SELF-ADMINISTERED PRIDE TEST
by Julian Mann
Cranmer's Curate
http://cranmercurate.blogspot.com/2010/08/self-administered-pride-test.html
August 4, 2010
Pride is surely as serious if not more serious a sin than any other which Evangelicals may be concerned about in the contemporary church. Certainly, competitiveness in ministry is a more pressing issue than Cranmer's Curate ever imagined when he first considered getting ordained more than 20 years ago.
Here are some indicators of a serious pride problem that has nothing do with concerns over false teaching or Christ-dishonouring unfaithfulness in pastoral ministry:
* Fault-picking in thought or word over the ministries of fellow Evangelicals.
* Resentment over the 'success' in ministry of fellow Evangelicals.
* A sense that one could do better than fellow Evangelicals in their ministries, reflected in a feeling of frustrated ambition.
* A sense that one's own ministry is not properly appreciated by fellow Evangelicals.
* Inner gloating over set-backs in ministry for fellow Evangelicals.

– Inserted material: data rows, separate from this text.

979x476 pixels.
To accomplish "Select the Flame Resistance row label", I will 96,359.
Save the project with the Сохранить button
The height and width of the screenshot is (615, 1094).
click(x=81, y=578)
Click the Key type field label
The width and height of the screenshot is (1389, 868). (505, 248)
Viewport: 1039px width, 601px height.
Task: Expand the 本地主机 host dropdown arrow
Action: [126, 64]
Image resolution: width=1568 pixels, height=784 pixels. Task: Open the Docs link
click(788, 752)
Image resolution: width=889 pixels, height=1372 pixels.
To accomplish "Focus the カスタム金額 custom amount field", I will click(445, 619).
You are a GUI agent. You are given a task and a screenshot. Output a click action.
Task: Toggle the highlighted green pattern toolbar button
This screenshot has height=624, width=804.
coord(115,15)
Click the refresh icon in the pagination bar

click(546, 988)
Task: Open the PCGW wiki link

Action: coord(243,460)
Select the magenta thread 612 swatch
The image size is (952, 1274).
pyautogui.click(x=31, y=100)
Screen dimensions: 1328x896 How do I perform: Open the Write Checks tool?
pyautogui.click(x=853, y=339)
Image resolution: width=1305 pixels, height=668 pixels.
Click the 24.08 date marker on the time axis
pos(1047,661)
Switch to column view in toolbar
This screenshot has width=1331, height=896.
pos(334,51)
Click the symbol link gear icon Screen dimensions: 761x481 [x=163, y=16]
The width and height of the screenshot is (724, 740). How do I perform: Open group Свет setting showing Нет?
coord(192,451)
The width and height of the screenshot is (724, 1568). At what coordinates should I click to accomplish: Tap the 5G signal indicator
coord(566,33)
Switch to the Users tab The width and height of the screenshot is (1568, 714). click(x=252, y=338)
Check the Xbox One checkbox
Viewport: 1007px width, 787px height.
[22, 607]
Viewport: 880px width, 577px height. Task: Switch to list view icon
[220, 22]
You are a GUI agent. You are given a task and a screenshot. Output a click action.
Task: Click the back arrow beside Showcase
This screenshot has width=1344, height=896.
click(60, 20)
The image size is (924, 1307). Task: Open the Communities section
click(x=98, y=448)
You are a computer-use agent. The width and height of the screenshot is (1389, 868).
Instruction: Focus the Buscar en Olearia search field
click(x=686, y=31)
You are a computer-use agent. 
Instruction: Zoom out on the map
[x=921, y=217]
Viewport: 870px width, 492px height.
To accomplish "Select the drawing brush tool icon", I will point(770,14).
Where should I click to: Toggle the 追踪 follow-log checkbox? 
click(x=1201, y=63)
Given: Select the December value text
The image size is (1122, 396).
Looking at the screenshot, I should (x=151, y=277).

* Exaggerating numerical growth in one's own church in front of fellow Evangelicals.
* Boasting about the 'success' of ministry initiatives in the context of prayer requests or sharing the 'problems' of success (or even in neither of those contexts - just boasting).
The only cure is to realise one's own spiritual and moral bankruptcy before God and to cast oneself on the grace and mercy of God at the foot of the Cross of Christ. A pride problem in the Corinthian church is the context for Paul's vital corrective:
And I, when I came among you, brothers, did not come proclaiming the testimony of God with lofty speech or wisdom. For I decided to know nothing among you except Jesus Christ and him crucified. And I was with you in weakness and in fear and much trembling (1 Corinthians 2v1-3 - ESV).
That corrective of the Cross is reflected in Isaac Watts' classic hymn:
When I survey the wondrous Cross On which the Prince of glory died, My richest gain I count but loss, And pour contempt on all my pride.